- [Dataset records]
◆ ◆ ◆
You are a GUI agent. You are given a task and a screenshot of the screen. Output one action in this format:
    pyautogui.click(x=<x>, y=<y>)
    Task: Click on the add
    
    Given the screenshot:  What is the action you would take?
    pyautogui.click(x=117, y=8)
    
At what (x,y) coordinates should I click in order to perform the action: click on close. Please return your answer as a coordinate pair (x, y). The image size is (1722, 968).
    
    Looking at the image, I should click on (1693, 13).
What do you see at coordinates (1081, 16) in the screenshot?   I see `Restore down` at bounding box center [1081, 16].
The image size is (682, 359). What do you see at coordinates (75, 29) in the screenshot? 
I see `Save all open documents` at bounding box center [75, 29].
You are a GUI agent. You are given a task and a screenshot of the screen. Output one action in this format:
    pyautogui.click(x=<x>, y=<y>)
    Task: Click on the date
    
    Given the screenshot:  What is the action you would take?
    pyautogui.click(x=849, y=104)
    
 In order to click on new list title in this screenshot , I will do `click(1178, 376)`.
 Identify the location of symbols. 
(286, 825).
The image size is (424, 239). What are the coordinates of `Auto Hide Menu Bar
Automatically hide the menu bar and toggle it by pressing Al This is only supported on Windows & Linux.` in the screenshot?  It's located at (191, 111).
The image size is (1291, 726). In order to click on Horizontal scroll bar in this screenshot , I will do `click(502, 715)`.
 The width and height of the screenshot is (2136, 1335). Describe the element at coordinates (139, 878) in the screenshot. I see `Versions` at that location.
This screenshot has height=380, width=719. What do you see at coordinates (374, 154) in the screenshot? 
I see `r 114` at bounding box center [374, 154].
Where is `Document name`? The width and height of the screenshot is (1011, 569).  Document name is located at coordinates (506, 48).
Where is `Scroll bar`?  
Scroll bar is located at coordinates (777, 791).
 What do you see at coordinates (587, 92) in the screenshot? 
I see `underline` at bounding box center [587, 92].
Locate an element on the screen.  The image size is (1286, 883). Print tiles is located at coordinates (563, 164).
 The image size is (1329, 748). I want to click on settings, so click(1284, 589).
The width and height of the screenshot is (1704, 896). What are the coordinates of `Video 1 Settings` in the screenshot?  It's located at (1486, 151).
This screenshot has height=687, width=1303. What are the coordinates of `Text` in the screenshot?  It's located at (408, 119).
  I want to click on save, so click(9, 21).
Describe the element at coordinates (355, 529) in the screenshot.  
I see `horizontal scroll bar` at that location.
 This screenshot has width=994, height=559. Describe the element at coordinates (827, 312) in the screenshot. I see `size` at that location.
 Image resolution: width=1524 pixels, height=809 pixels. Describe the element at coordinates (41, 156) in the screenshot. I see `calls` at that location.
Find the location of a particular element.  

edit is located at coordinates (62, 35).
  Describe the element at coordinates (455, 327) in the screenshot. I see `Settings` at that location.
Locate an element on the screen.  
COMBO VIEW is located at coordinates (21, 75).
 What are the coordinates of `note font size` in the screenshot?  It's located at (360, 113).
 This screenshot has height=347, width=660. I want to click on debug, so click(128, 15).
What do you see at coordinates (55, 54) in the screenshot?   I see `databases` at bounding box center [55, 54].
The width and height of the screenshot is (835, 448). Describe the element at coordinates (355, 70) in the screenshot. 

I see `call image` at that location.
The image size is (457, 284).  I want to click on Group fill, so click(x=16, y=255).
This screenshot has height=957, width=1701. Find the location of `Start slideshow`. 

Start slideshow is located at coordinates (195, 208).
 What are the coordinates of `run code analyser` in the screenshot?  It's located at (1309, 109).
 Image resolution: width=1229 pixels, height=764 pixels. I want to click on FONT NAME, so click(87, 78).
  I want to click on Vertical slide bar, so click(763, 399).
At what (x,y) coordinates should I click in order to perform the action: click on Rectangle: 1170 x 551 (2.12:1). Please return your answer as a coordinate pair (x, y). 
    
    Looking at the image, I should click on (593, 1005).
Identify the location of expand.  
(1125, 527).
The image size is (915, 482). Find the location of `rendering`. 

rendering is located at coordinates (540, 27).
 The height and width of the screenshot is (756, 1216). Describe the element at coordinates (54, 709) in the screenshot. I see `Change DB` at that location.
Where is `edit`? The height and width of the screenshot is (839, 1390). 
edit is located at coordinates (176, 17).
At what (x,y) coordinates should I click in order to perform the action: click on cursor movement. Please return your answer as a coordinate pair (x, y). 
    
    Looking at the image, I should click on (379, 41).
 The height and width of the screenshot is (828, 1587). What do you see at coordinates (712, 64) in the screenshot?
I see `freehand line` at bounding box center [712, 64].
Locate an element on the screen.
◆ ◆ ◆
- [AIM] Copy out every one of the rows above again, word for word, keeping their order and line breaks.

- [EXPECTED OUTPUT]
You are a GUI agent. You are given a task and a screenshot of the screen. Output one action in this format:
    pyautogui.click(x=<x>, y=<y>)
    Task: Click on the add
    
    Given the screenshot:  What is the action you would take?
    pyautogui.click(x=117, y=8)
    
At what (x,y) coordinates should I click in order to perform the action: click on close. Please return your answer as a coordinate pair (x, y). The image size is (1722, 968).
    
    Looking at the image, I should click on (1693, 13).
What do you see at coordinates (1081, 16) in the screenshot?   I see `Restore down` at bounding box center [1081, 16].
The image size is (682, 359). What do you see at coordinates (75, 29) in the screenshot? 
I see `Save all open documents` at bounding box center [75, 29].
You are a GUI agent. You are given a task and a screenshot of the screen. Output one action in this format:
    pyautogui.click(x=<x>, y=<y>)
    Task: Click on the date
    
    Given the screenshot:  What is the action you would take?
    pyautogui.click(x=849, y=104)
    
 In order to click on new list title in this screenshot , I will do `click(1178, 376)`.
 Identify the location of symbols. 
(286, 825).
The image size is (424, 239). What are the coordinates of `Auto Hide Menu Bar
Automatically hide the menu bar and toggle it by pressing Al This is only supported on Windows & Linux.` in the screenshot?  It's located at (191, 111).
The image size is (1291, 726). In order to click on Horizontal scroll bar in this screenshot , I will do `click(502, 715)`.
 The width and height of the screenshot is (2136, 1335). Describe the element at coordinates (139, 878) in the screenshot. I see `Versions` at that location.
This screenshot has height=380, width=719. What do you see at coordinates (374, 154) in the screenshot? 
I see `r 114` at bounding box center [374, 154].
Where is `Document name`? The width and height of the screenshot is (1011, 569).  Document name is located at coordinates (506, 48).
Where is `Scroll bar`?  
Scroll bar is located at coordinates (777, 791).
 What do you see at coordinates (587, 92) in the screenshot? 
I see `underline` at bounding box center [587, 92].
Locate an element on the screen.  The image size is (1286, 883). Print tiles is located at coordinates (563, 164).
 The image size is (1329, 748). I want to click on settings, so click(1284, 589).
The width and height of the screenshot is (1704, 896). What are the coordinates of `Video 1 Settings` in the screenshot?  It's located at (1486, 151).
This screenshot has height=687, width=1303. What are the coordinates of `Text` in the screenshot?  It's located at (408, 119).
  I want to click on save, so click(9, 21).
Describe the element at coordinates (355, 529) in the screenshot.  
I see `horizontal scroll bar` at that location.
 This screenshot has width=994, height=559. Describe the element at coordinates (827, 312) in the screenshot. I see `size` at that location.
 Image resolution: width=1524 pixels, height=809 pixels. Describe the element at coordinates (41, 156) in the screenshot. I see `calls` at that location.
Find the location of a particular element.  

edit is located at coordinates (62, 35).
  Describe the element at coordinates (455, 327) in the screenshot. I see `Settings` at that location.
Locate an element on the screen.  
COMBO VIEW is located at coordinates (21, 75).
 What are the coordinates of `note font size` in the screenshot?  It's located at (360, 113).
 This screenshot has height=347, width=660. I want to click on debug, so click(128, 15).
What do you see at coordinates (55, 54) in the screenshot?   I see `databases` at bounding box center [55, 54].
The width and height of the screenshot is (835, 448). Describe the element at coordinates (355, 70) in the screenshot. 

I see `call image` at that location.
The image size is (457, 284).  I want to click on Group fill, so click(x=16, y=255).
This screenshot has height=957, width=1701. Find the location of `Start slideshow`. 

Start slideshow is located at coordinates (195, 208).
 What are the coordinates of `run code analyser` in the screenshot?  It's located at (1309, 109).
 Image resolution: width=1229 pixels, height=764 pixels. I want to click on FONT NAME, so click(87, 78).
  I want to click on Vertical slide bar, so click(763, 399).
At what (x,y) coordinates should I click in order to perform the action: click on Rectangle: 1170 x 551 (2.12:1). Please return your answer as a coordinate pair (x, y). 
    
    Looking at the image, I should click on (593, 1005).
Identify the location of expand.  
(1125, 527).
The image size is (915, 482). Find the location of `rendering`. 

rendering is located at coordinates (540, 27).
 The height and width of the screenshot is (756, 1216). Describe the element at coordinates (54, 709) in the screenshot. I see `Change DB` at that location.
Where is `edit`? The height and width of the screenshot is (839, 1390). 
edit is located at coordinates (176, 17).
At what (x,y) coordinates should I click in order to perform the action: click on cursor movement. Please return your answer as a coordinate pair (x, y). 
    
    Looking at the image, I should click on (379, 41).
 The height and width of the screenshot is (828, 1587). What do you see at coordinates (712, 64) in the screenshot?
I see `freehand line` at bounding box center [712, 64].
Locate an element on the screen.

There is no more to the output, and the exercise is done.